Africa Leaders Magazine



Following an academic career in Canada and Japan, Mr. Jamali returned to Morocco in 2009, where he held the position of Director of Research and Development and International Relations at ESITH, an Engineering School affiliated with the Textile and Clothing Industries Association (AMITH).

Between 2015 and 2018, as a member of the SNTL Group’s Executive Board, he served as Managing Director of Tamayuz Supply Chain, the pole of Innovation and Excellence of the Group, and then CEO of the ‘Logdev Africa’ sector.

In 2018, Mr. Jamali joined Mohamed VI Polytechnic UM6P University as Director of the Africa Initiative and Director of the Institute of Science Technology and Innovation (ISTI).

Mr. A. Jamali holds a Ph.D. in Industrial Engineering from Laval University in Canada and a Ph.D. in Management Sciences from the Catholic University of Leuven in Belgium. Dr. A. Jamali has led numerous collaborative research and innovation projects in Logistics and Supply Chain, supported by the World Bank, the Islamic Bank for Development BID, the European Commission, the Japan Society for the Promotion of Science (JSPS), and the Natural Science and Engineering Research Council of Canada (NSERC). Mr. Jamali is a husband and a father of two sons.

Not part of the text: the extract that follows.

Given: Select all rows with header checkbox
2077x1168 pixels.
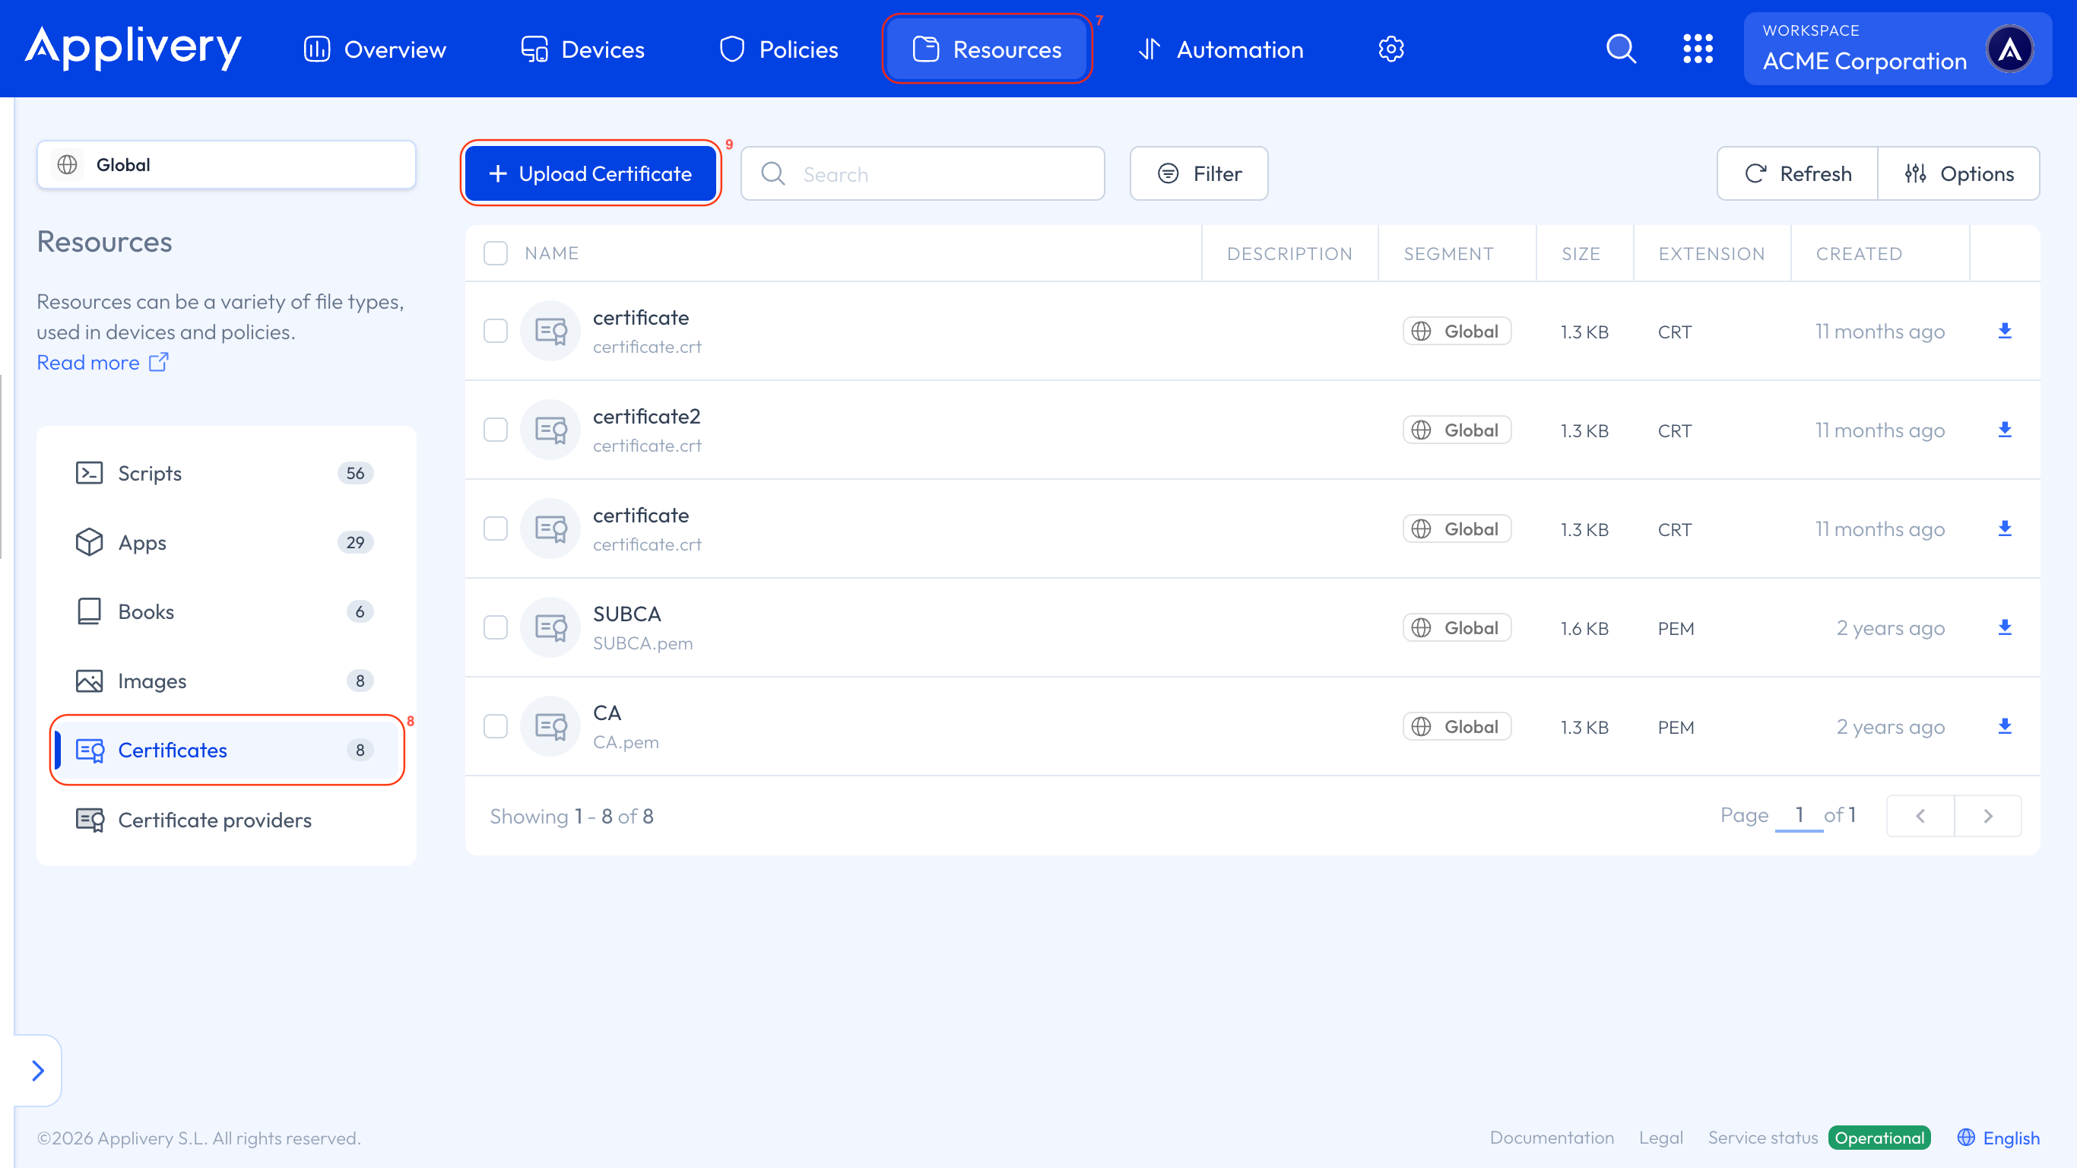Looking at the screenshot, I should pos(495,253).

The internal reorganization of the Moroccan phosphate giant continues. Started at the beginning of the year with the creation of four departments around the boss, Mostafa Terrab, the change within the group’s staff now affects its subsidiary dedicated to the African continent, OCP Africa.

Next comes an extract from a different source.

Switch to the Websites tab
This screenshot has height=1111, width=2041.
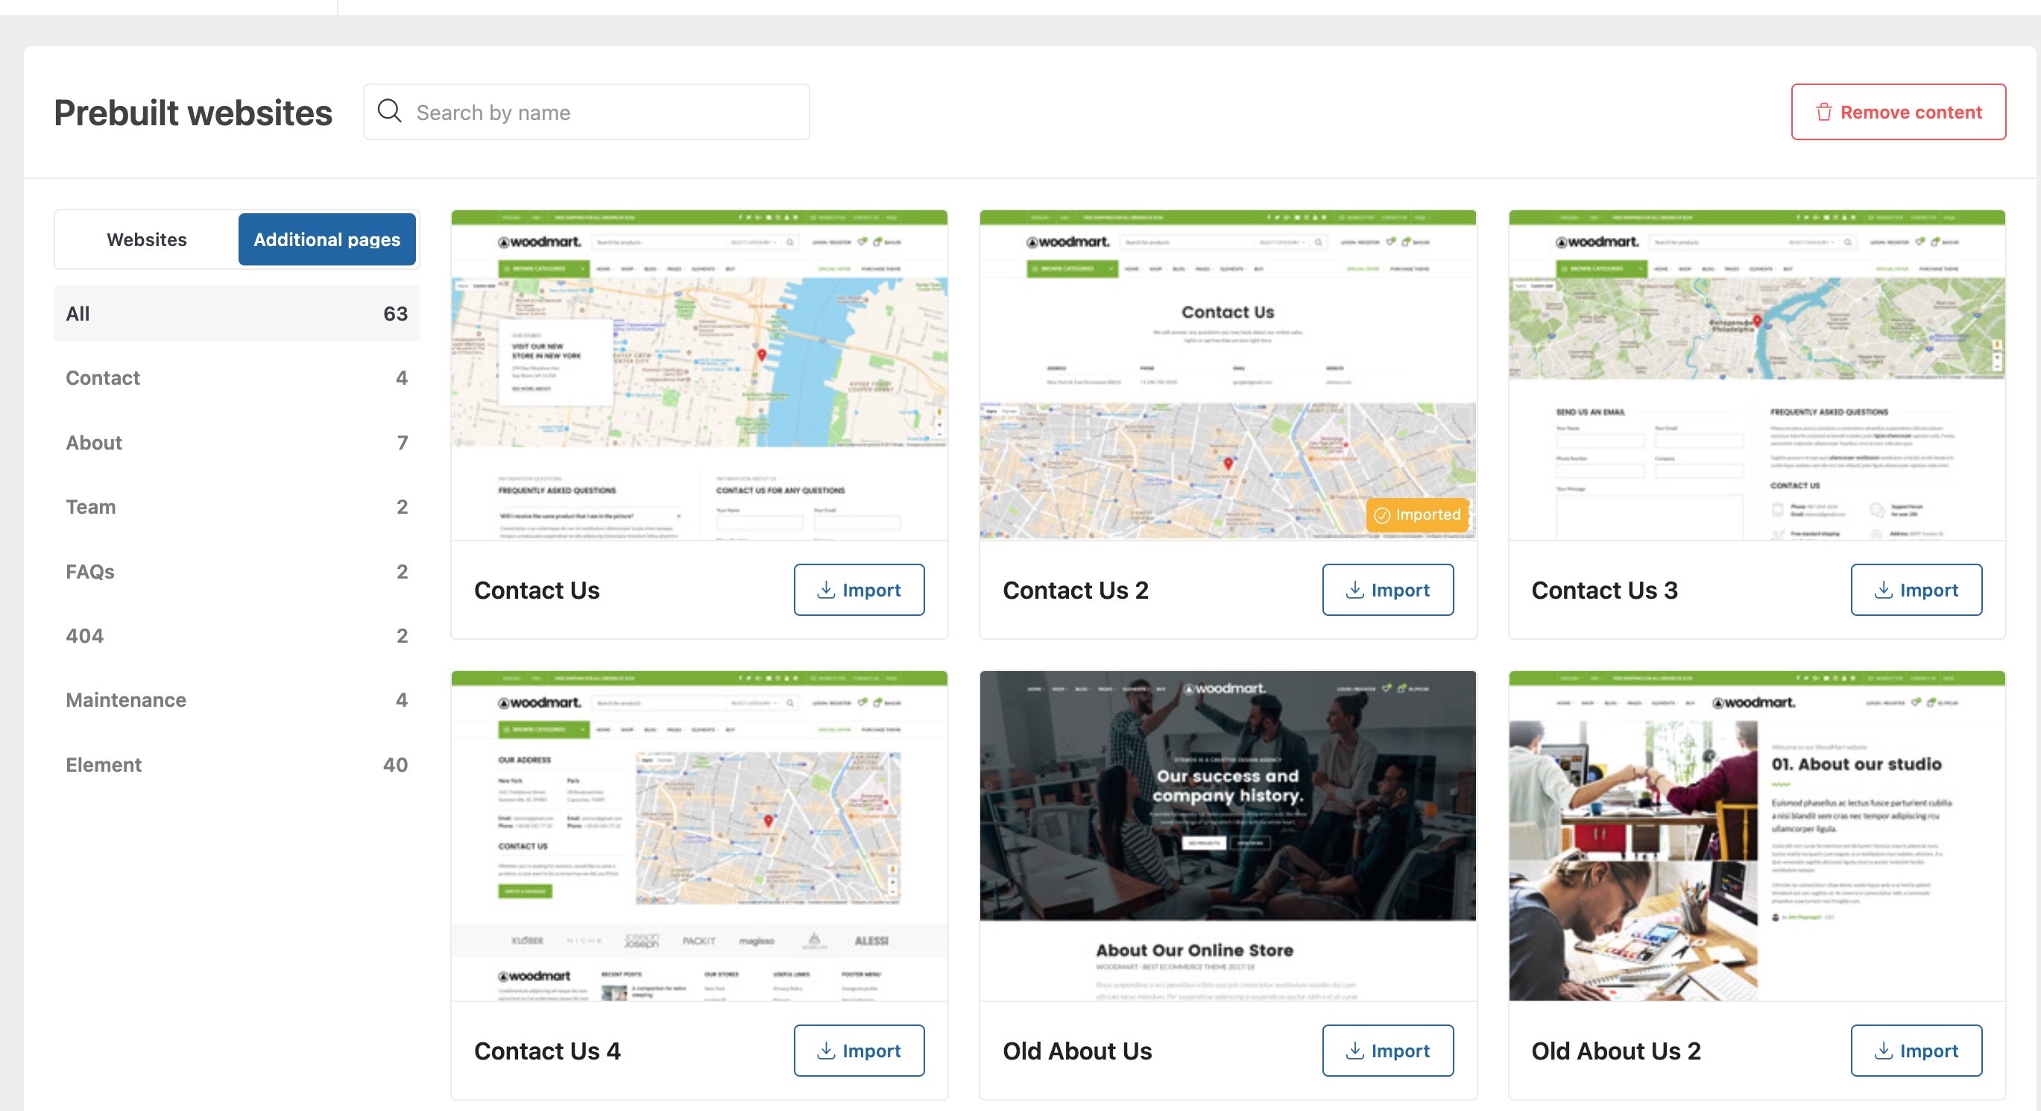point(147,239)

Following a board meeting held on September 18, the company, present in 16 African countries, announced the appointment of Mohamed Anouar Jamali as Chief Executive Officer (CEO), replacing Karim Lotfi Senhadji.


From academia

For observers of the fertilizer sector, this change of boss at the head of OCP Africa is not a surprise, it was only delayed by the outbreak of the coronavirus pandemic, which upset the timetable for the reorganization initiated. early 2020.

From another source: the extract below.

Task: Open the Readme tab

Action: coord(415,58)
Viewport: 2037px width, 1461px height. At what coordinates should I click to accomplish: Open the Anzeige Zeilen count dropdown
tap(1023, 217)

In March, our specialized information feed, Jeune Afrique Business + , indeed gave the leader on the departure, possibly on the way to take the direction of Safco International General Trading, the trading subsidiary of the group in Geneva. Information, however, not confirmed by the Moroccan group.

What is more surprising is the profile of the new CEO. Holder of a double doctorate – in management science from the Catholic University of Louvain and in supply chain management from Laval University – Mohamed Anouar Jamali has spent most of his career in the academic world: professor in Quebec for almost ten years, then, back in Casablanca, R&D and international relations director of the National School of Textile and Clothing Industries (ESITH) for almost six years, and, since 2018, director of the “Africa Initiative” of the Mohammed VI Polytechnic University , another subsidiary of the OCP group.

Bringing African projects to fruition

If his career includes a stint in industry at the National Transport and Logistics Company (SNTL) – at the head of the “Tamayuz Supply Chain” innovation center and then of the Logdev Africa subsidiary -, he has nothing to do with the commercial and industrial profile of its two predecessors.

Fertilizer: OCP, what strategy in Africa?

Tarik Choho, the first boss of OCP Africa, arrived at the creation of the company in February 2016 but only stayed eight months, had more than eighteen years’ experience with the French nuclear group Areva. As for Karim Lotfi Senhadji, who remained in office for almost four years, he is a former pilot converted into a management controller who joined OCP in 2010.

With Mohamed Anouar Jamali, the boss of OCP, Mostafa Terrab, therefore seems to be playing a more political card by choosing a good connoisseur of Africa and a profile capable of bringing development projects to fruition on the continent – essential element for years of the philosophy and strategy of the Moroccan phosphate giant.


Seesaw performance

However, the new boss will also have commercial and financial objectives to meet, namely the increase in fertilizer sales and the timely delivery of ammonia or phosphate fertilizer production plant projects, in Ethiopia, Nigeria, Rwanda and Ghana.

However, if the projects in progress do not seem to be suffering from delays for the moment, the results in terms of sales are mixed, due to increased competition on the continent, in particular from the Russian PhosAgro and the Saudi Maaden. While Africa accounted for 27% of all OCP sales in 2017, this proportion fell to 21% in 2018 before rising to 24% in 2019, according to the group’s consolidated annual results. And, as of June 30, 2020, it was again 21%.


Despite the sharp drop in prices, OCP maintains its results at breakeven in 2019

Above all, the value of OCP’s sales in Africa rose from 6.8 billion dirhams in 2017 (around 600 million euros) to 5.2 billion in 2018 (around 470 million euros) to climb back painfully to 5 9 billion in 2019 (approximately 546 million euros), an uneven performance, far from the expected take-off.

It is with these data and in a nevertheless positive context of rising world fertilizer prices that Mohamed Anouar Jamali enters the scene to deploy the strategy combining commercial growth and development projects of OCP on the continent.